--- The problem ---
Render every line of the material below as a Markdown table with the columns Row and Line. Number the rows in order and leave out blank lines.

--- Stored data ---
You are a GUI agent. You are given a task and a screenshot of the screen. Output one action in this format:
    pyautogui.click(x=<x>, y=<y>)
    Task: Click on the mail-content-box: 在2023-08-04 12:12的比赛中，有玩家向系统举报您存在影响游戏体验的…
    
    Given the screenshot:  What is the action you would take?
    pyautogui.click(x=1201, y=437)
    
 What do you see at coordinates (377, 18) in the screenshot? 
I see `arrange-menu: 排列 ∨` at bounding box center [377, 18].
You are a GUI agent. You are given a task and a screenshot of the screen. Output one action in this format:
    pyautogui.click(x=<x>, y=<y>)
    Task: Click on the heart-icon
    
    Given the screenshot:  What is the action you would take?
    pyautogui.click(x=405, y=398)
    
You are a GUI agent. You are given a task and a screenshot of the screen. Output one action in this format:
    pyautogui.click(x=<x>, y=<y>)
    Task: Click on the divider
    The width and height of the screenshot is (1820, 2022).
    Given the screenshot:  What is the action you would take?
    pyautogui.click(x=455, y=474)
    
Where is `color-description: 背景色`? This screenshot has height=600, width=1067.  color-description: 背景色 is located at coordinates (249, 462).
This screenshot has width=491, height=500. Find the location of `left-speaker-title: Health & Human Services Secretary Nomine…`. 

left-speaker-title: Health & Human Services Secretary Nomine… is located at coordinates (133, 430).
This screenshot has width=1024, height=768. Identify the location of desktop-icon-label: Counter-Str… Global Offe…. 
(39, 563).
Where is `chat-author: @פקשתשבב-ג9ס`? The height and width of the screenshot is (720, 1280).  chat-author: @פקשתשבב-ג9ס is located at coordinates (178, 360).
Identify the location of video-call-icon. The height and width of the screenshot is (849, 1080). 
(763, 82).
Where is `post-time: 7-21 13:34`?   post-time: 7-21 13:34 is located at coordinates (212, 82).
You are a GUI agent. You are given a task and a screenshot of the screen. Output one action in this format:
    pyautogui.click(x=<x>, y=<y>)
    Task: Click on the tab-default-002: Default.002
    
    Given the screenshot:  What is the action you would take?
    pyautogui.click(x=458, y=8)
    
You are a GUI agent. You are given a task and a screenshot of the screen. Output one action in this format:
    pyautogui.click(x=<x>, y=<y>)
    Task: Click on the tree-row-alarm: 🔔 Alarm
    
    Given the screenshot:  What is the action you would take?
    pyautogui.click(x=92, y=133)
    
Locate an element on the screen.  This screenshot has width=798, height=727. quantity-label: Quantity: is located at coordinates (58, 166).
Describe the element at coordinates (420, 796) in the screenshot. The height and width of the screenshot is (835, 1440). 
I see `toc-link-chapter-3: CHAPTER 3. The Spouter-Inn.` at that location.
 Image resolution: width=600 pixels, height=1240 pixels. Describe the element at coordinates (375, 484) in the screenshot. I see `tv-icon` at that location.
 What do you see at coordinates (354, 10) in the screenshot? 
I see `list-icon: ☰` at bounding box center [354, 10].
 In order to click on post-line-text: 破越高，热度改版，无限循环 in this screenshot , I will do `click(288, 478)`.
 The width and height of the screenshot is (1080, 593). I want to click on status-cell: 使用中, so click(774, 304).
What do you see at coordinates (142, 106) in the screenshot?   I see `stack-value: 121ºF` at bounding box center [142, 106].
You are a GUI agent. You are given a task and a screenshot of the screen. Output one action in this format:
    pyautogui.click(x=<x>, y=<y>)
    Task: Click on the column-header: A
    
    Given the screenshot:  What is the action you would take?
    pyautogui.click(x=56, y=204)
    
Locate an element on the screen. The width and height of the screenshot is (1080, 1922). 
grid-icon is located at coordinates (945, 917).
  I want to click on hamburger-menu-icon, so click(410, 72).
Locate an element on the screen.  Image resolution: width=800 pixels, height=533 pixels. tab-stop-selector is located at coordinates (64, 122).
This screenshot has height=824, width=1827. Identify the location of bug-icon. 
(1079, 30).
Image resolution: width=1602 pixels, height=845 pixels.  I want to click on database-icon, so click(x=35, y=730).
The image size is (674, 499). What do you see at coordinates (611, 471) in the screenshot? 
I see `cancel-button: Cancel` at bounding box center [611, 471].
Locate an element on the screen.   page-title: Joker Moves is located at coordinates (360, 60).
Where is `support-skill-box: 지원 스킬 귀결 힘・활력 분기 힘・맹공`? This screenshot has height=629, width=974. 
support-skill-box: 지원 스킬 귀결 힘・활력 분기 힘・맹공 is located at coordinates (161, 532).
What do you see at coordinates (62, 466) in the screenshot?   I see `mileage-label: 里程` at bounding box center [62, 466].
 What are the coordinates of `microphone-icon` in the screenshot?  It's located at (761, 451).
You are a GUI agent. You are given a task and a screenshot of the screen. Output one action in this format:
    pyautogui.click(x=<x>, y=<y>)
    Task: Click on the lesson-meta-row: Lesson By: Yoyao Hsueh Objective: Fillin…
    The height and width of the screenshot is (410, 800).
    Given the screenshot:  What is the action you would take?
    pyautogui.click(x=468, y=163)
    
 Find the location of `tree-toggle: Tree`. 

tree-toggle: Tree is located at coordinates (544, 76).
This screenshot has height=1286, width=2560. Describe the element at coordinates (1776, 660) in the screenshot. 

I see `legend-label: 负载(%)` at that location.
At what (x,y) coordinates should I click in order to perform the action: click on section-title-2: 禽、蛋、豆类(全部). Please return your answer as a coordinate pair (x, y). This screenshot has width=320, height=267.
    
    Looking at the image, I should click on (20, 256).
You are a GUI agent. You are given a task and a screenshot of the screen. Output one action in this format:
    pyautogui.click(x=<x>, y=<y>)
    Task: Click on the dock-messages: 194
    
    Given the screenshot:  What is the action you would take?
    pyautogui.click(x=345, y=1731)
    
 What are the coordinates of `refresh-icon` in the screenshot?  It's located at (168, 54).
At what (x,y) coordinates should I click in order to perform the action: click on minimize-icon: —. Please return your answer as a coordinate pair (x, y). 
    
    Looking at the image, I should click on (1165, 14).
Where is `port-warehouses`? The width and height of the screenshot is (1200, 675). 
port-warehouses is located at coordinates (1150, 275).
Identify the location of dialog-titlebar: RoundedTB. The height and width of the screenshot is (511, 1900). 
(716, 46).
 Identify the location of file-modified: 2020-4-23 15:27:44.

--- Answer space ---
| Row | Line |
|---|---|
| 1 | You are a GUI agent. You are given a task and a screenshot of the screen. Output one action in this format: |
| 2 |     pyautogui.click(x=<x>, y=<y>) |
| 3 |     Task: Click on the mail-content-box: 在2023-08-04 12:12的比赛中，有玩家向系统举报您存在影响游戏体验的… |
| 4 |     Given the screenshot:  What is the action you would take? |
| 5 |     pyautogui.click(x=1201, y=437) |
| 6 |  What do you see at coordinates (377, 18) in the screenshot?  |
| 7 | I see `arrange-menu: 排列 ∨` at bounding box center [377, 18]. |
| 8 | You are a GUI agent. You are given a task and a screenshot of the screen. Output one action in this format: |
| 9 |     pyautogui.click(x=<x>, y=<y>) |
| 10 |     Task: Click on the heart-icon |
| 11 |     Given the screenshot:  What is the action you would take? |
| 12 |     pyautogui.click(x=405, y=398) |
| 13 | You are a GUI agent. You are given a task and a screenshot of the screen. Output one action in this format: |
| 14 |     pyautogui.click(x=<x>, y=<y>) |
| 15 |     Task: Click on the divider |
| 16 |     The width and height of the screenshot is (1820, 2022). |
| 17 |     Given the screenshot:  What is the action you would take? |
| 18 |     pyautogui.click(x=455, y=474) |
| 19 | Where is `color-description: 背景色`? This screenshot has height=600, width=1067.  color-description: 背景色 is located at coordinates (249, 462). |
| 20 | This screenshot has width=491, height=500. Find the location of `left-speaker-title: Health & Human Services Secretary Nomine…`.  |
| 21 | left-speaker-title: Health & Human Services Secretary Nomine… is located at coordinates (133, 430). |
| 22 | This screenshot has width=1024, height=768. Identify the location of desktop-icon-label: Counter-Str… Global Offe….  |
| 23 | (39, 563). |
| 24 | Where is `chat-author: @פקשתשבב-ג9ס`? The height and width of the screenshot is (720, 1280).  chat-author: @פקשתשבב-ג9ס is located at coordinates (178, 360). |
| 25 | Identify the location of video-call-icon. The height and width of the screenshot is (849, 1080).  |
| 26 | (763, 82). |
| 27 | Where is `post-time: 7-21 13:34`?   post-time: 7-21 13:34 is located at coordinates (212, 82). |
| 28 | You are a GUI agent. You are given a task and a screenshot of the screen. Output one action in this format: |
| 29 |     pyautogui.click(x=<x>, y=<y>) |
| 30 |     Task: Click on the tab-default-002: Default.002 |
| 31 |     Given the screenshot:  What is the action you would take? |
| 32 |     pyautogui.click(x=458, y=8) |
| 33 | You are a GUI agent. You are given a task and a screenshot of the screen. Output one action in this format: |
| 34 |     pyautogui.click(x=<x>, y=<y>) |
| 35 |     Task: Click on the tree-row-alarm: 🔔 Alarm |
| 36 |     Given the screenshot:  What is the action you would take? |
| 37 |     pyautogui.click(x=92, y=133) |
| 38 | Locate an element on the screen.  This screenshot has width=798, height=727. quantity-label: Quantity: is located at coordinates (58, 166). |
| 39 | Describe the element at coordinates (420, 796) in the screenshot. The height and width of the screenshot is (835, 1440).  |
| 40 | I see `toc-link-chapter-3: CHAPTER 3. The Spouter-Inn.` at that location. |
| 41 |  Image resolution: width=600 pixels, height=1240 pixels. Describe the element at coordinates (375, 484) in the screenshot. I see `tv-icon` at that location. |
| 42 |  What do you see at coordinates (354, 10) in the screenshot?  |
| 43 | I see `list-icon: ☰` at bounding box center [354, 10]. |
| 44 |  In order to click on post-line-text: 破越高，热度改版，无限循环 in this screenshot , I will do `click(288, 478)`. |
| 45 |  The width and height of the screenshot is (1080, 593). I want to click on status-cell: 使用中, so click(774, 304). |
| 46 | What do you see at coordinates (142, 106) in the screenshot?   I see `stack-value: 121ºF` at bounding box center [142, 106]. |
| 47 | You are a GUI agent. You are given a task and a screenshot of the screen. Output one action in this format: |
| 48 |     pyautogui.click(x=<x>, y=<y>) |
| 49 |     Task: Click on the column-header: A |
| 50 |     Given the screenshot:  What is the action you would take? |
| 51 |     pyautogui.click(x=56, y=204) |
| 52 | Locate an element on the screen. The width and height of the screenshot is (1080, 1922).  |
| 53 | grid-icon is located at coordinates (945, 917). |
| 54 |   I want to click on hamburger-menu-icon, so click(410, 72). |
| 55 | Locate an element on the screen.  Image resolution: width=800 pixels, height=533 pixels. tab-stop-selector is located at coordinates (64, 122). |
| 56 | This screenshot has height=824, width=1827. Identify the location of bug-icon.  |
| 57 | (1079, 30). |
| 58 | Image resolution: width=1602 pixels, height=845 pixels.  I want to click on database-icon, so click(x=35, y=730). |
| 59 | The image size is (674, 499). What do you see at coordinates (611, 471) in the screenshot?  |
| 60 | I see `cancel-button: Cancel` at bounding box center [611, 471]. |
| 61 | Locate an element on the screen.   page-title: Joker Moves is located at coordinates (360, 60). |
| 62 | Where is `support-skill-box: 지원 스킬 귀결 힘・활력 분기 힘・맹공`? This screenshot has height=629, width=974.  |
| 63 | support-skill-box: 지원 스킬 귀결 힘・활력 분기 힘・맹공 is located at coordinates (161, 532). |
| 64 | What do you see at coordinates (62, 466) in the screenshot?   I see `mileage-label: 里程` at bounding box center [62, 466]. |
| 65 |  What are the coordinates of `microphone-icon` in the screenshot?  It's located at (761, 451). |
| 66 | You are a GUI agent. You are given a task and a screenshot of the screen. Output one action in this format: |
| 67 |     pyautogui.click(x=<x>, y=<y>) |
| 68 |     Task: Click on the lesson-meta-row: Lesson By: Yoyao Hsueh Objective: Fillin… |
| 69 |     The height and width of the screenshot is (410, 800). |
| 70 |     Given the screenshot:  What is the action you would take? |
| 71 |     pyautogui.click(x=468, y=163) |
| 72 |  Find the location of `tree-toggle: Tree`.  |
| 73 | tree-toggle: Tree is located at coordinates (544, 76). |
| 74 | This screenshot has height=1286, width=2560. Describe the element at coordinates (1776, 660) in the screenshot.  |
| 75 | I see `legend-label: 负载(%)` at that location. |
| 76 | At what (x,y) coordinates should I click in order to perform the action: click on section-title-2: 禽、蛋、豆类(全部). Please return your answer as a coordinate pair (x, y). This screenshot has width=320, height=267. |
| 77 |     Looking at the image, I should click on (20, 256). |
| 78 | You are a GUI agent. You are given a task and a screenshot of the screen. Output one action in this format: |
| 79 |     pyautogui.click(x=<x>, y=<y>) |
| 80 |     Task: Click on the dock-messages: 194 |
| 81 |     Given the screenshot:  What is the action you would take? |
| 82 |     pyautogui.click(x=345, y=1731) |
| 83 |  What are the coordinates of `refresh-icon` in the screenshot?  It's located at (168, 54). |
| 84 | At what (x,y) coordinates should I click in order to perform the action: click on minimize-icon: —. Please return your answer as a coordinate pair (x, y).  |
| 85 |     Looking at the image, I should click on (1165, 14). |
| 86 | Where is `port-warehouses`? The width and height of the screenshot is (1200, 675).  |
| 87 | port-warehouses is located at coordinates (1150, 275). |
| 88 | Identify the location of dialog-titlebar: RoundedTB. The height and width of the screenshot is (511, 1900).  |
| 89 | (716, 46). |
| 90 |  Identify the location of file-modified: 2020-4-23 15:27:44. |